▸ **WHAT IS EXPECTED**
Repeat the span of the entries below that starts at the line with "Where should I click to: Open" and ends at the line with "Image resolution: width=420", nothing more. Skip the pictures.

▸ **THE INPUT**
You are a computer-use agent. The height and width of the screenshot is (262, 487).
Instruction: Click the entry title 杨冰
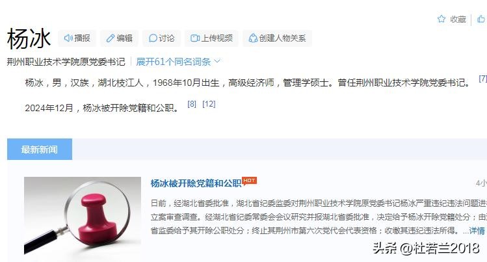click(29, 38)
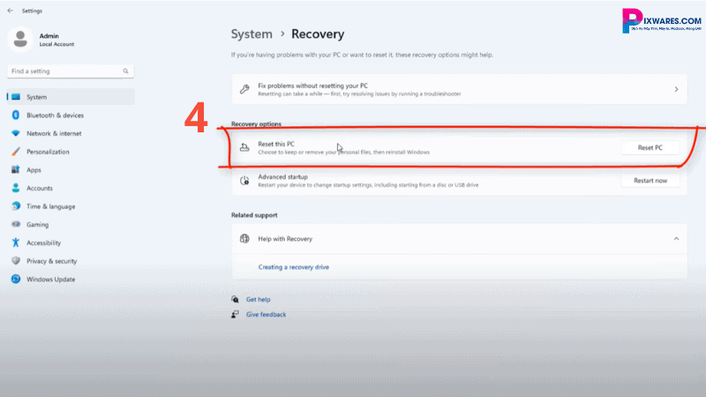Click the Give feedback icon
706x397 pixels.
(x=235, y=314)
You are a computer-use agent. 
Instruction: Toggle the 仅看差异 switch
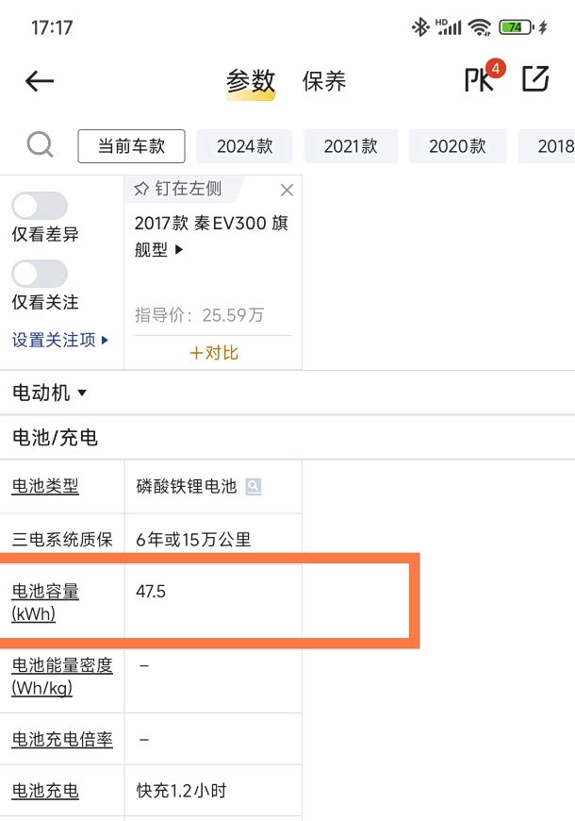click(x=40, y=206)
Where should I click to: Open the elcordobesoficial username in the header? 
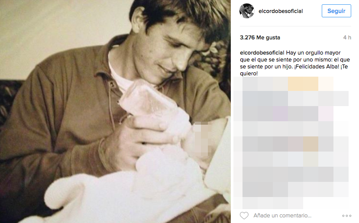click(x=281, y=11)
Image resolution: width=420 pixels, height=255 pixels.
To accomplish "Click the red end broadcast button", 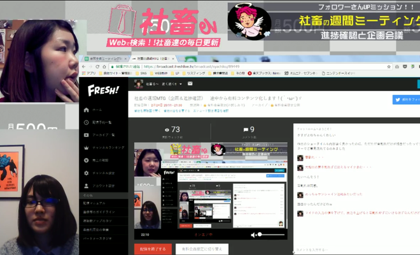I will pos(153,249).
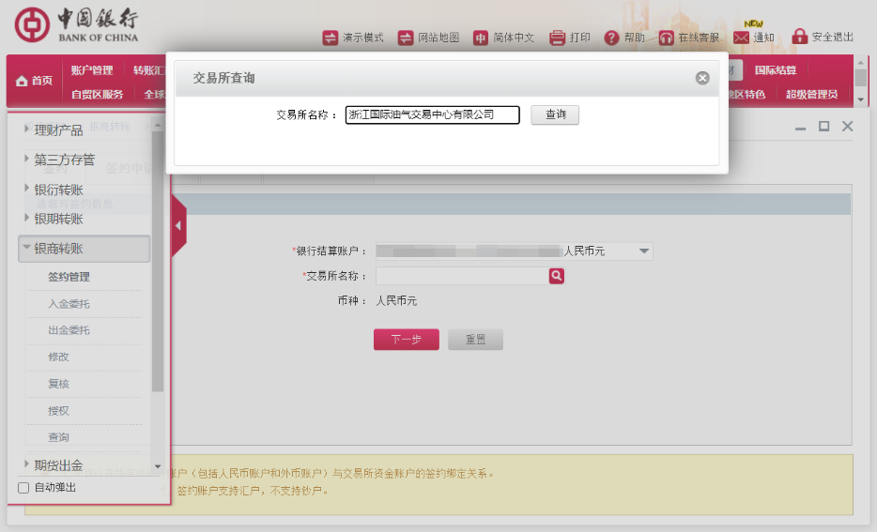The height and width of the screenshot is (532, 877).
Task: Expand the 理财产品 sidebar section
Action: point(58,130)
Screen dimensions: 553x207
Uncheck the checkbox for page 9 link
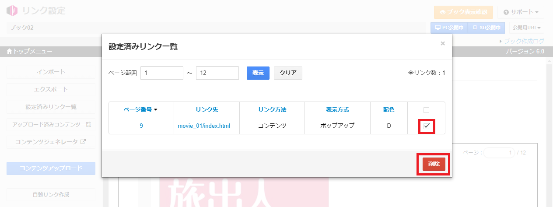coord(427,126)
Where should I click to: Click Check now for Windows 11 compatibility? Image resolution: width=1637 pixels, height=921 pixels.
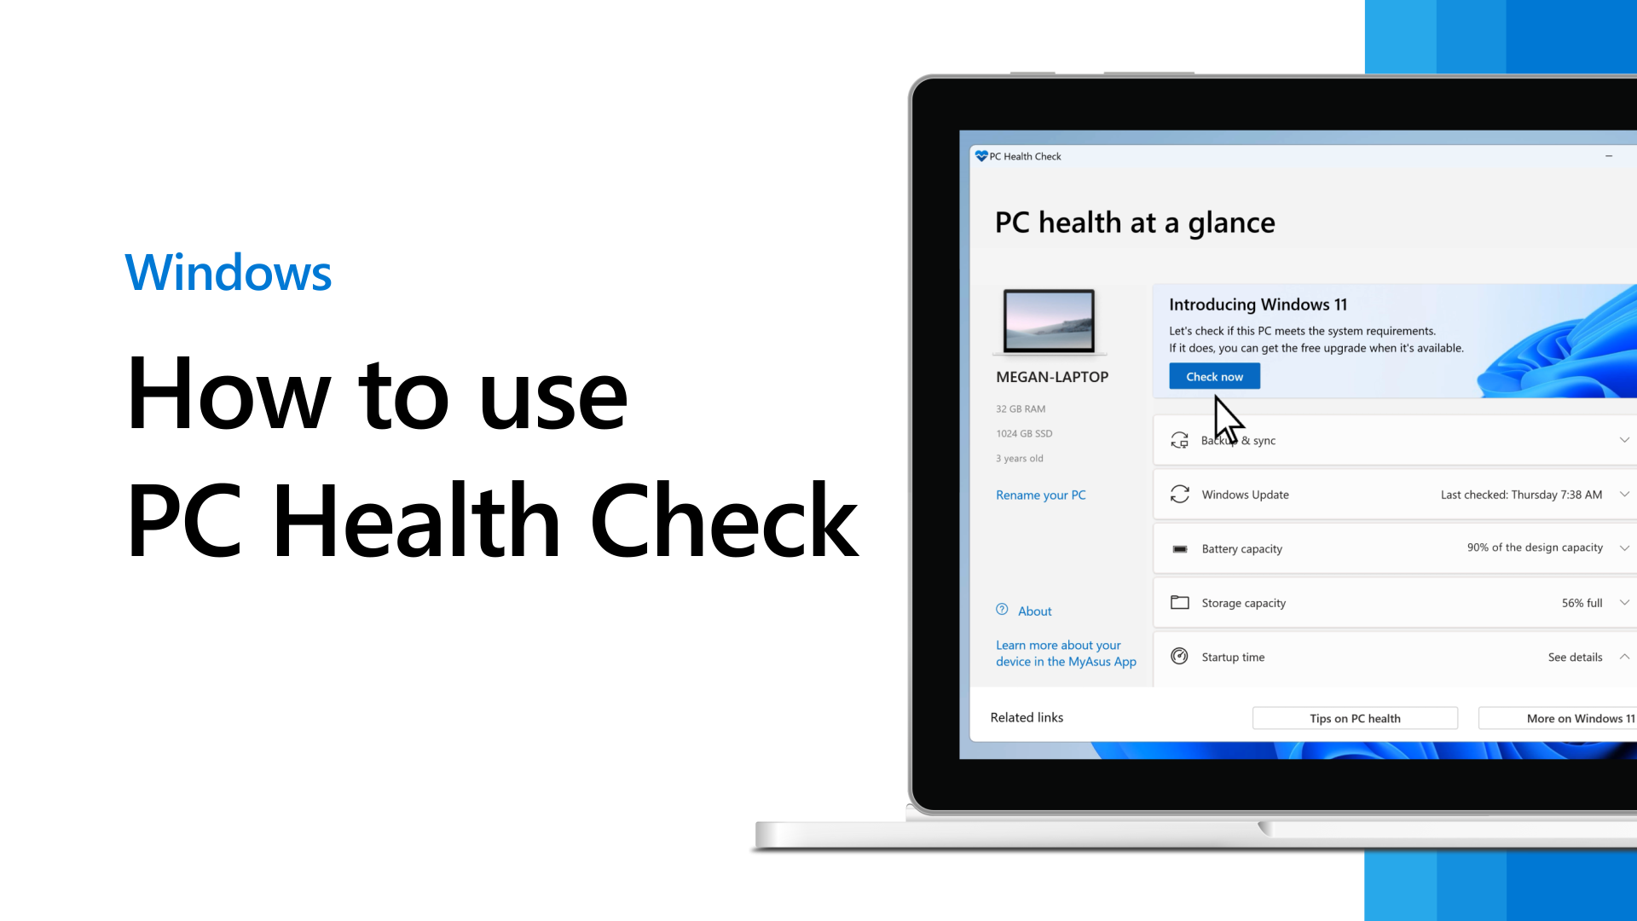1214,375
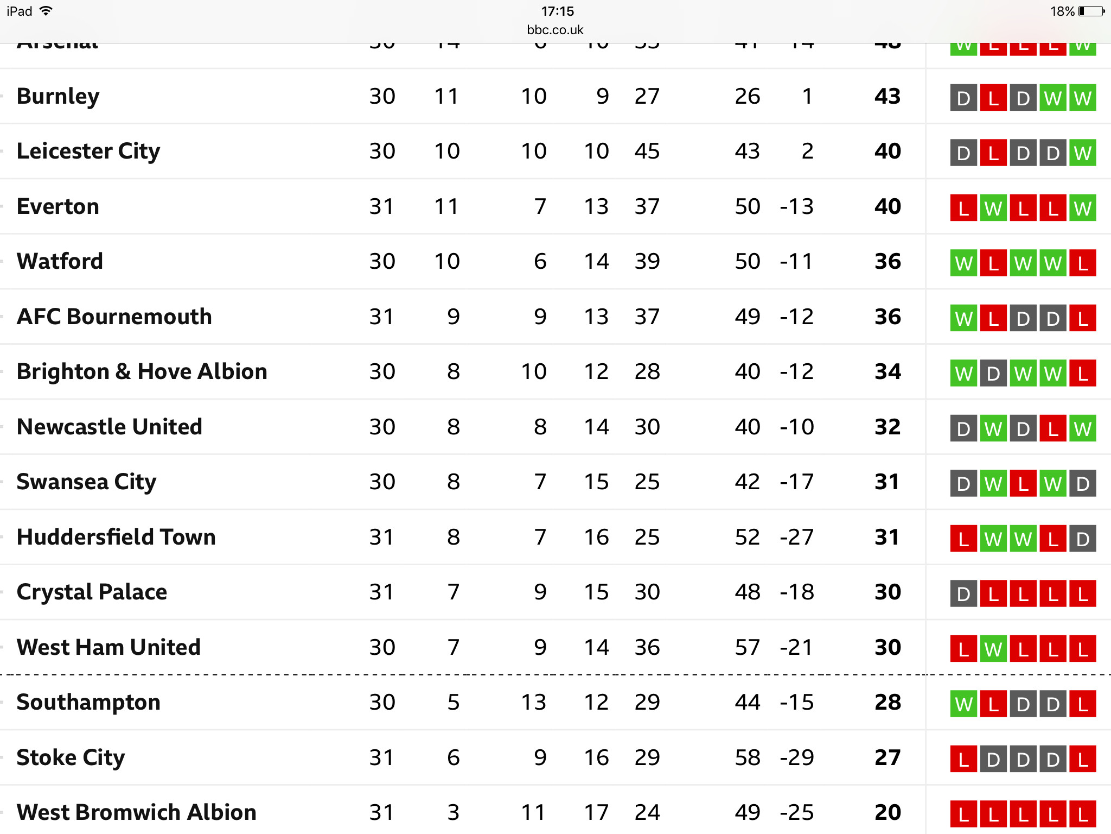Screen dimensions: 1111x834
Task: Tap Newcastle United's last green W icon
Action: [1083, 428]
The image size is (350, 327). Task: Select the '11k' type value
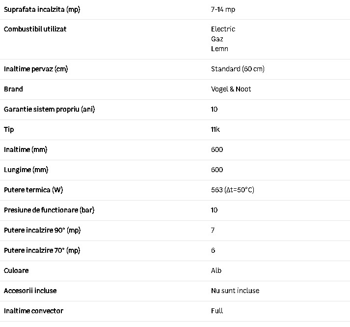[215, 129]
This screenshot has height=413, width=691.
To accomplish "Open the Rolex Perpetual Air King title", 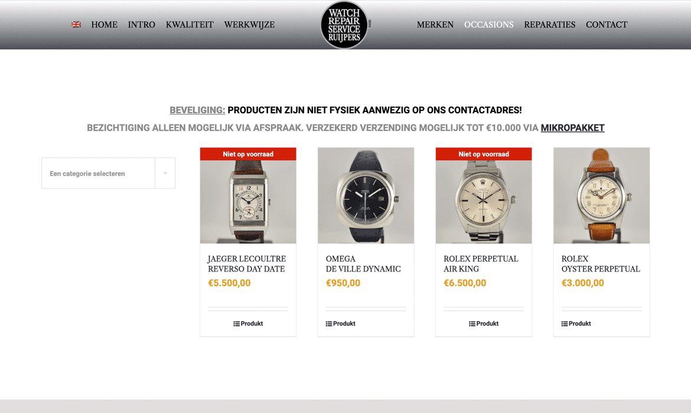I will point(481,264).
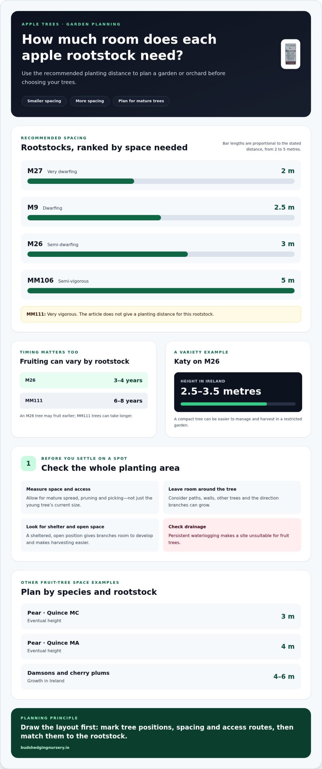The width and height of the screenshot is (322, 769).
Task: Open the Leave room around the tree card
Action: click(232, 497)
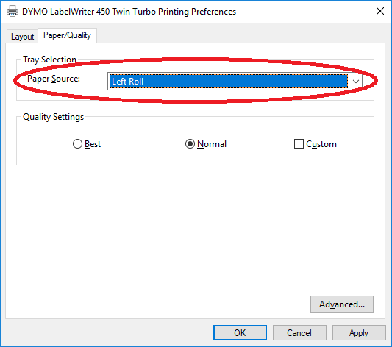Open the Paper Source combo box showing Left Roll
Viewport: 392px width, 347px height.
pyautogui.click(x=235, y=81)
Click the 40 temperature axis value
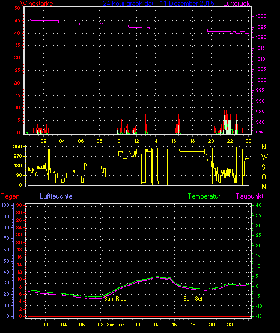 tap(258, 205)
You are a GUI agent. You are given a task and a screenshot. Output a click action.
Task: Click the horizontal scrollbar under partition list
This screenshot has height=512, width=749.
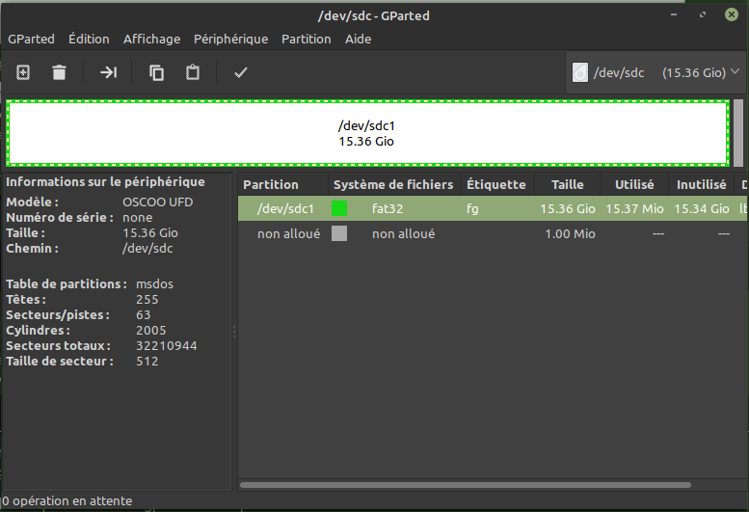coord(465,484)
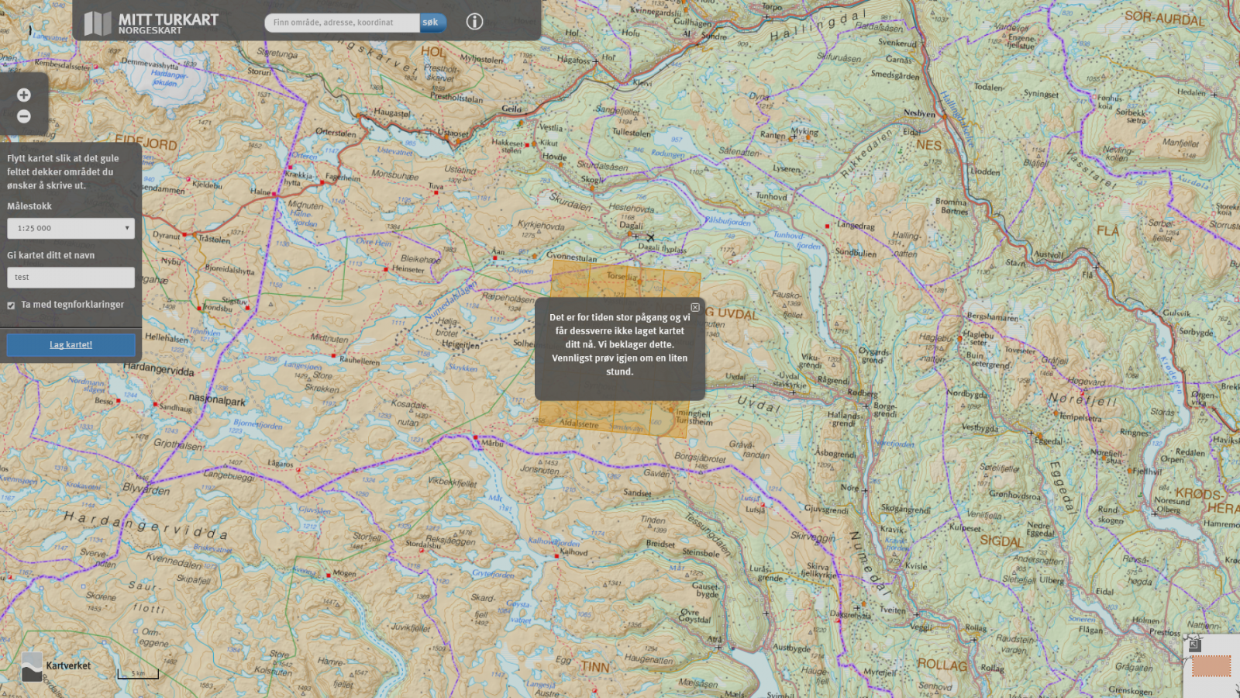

▸ **FINISHED TASK**
Where should I click to: Open the elcordobesoficial username in the header? 
click(x=281, y=11)
Image resolution: width=420 pixels, height=255 pixels.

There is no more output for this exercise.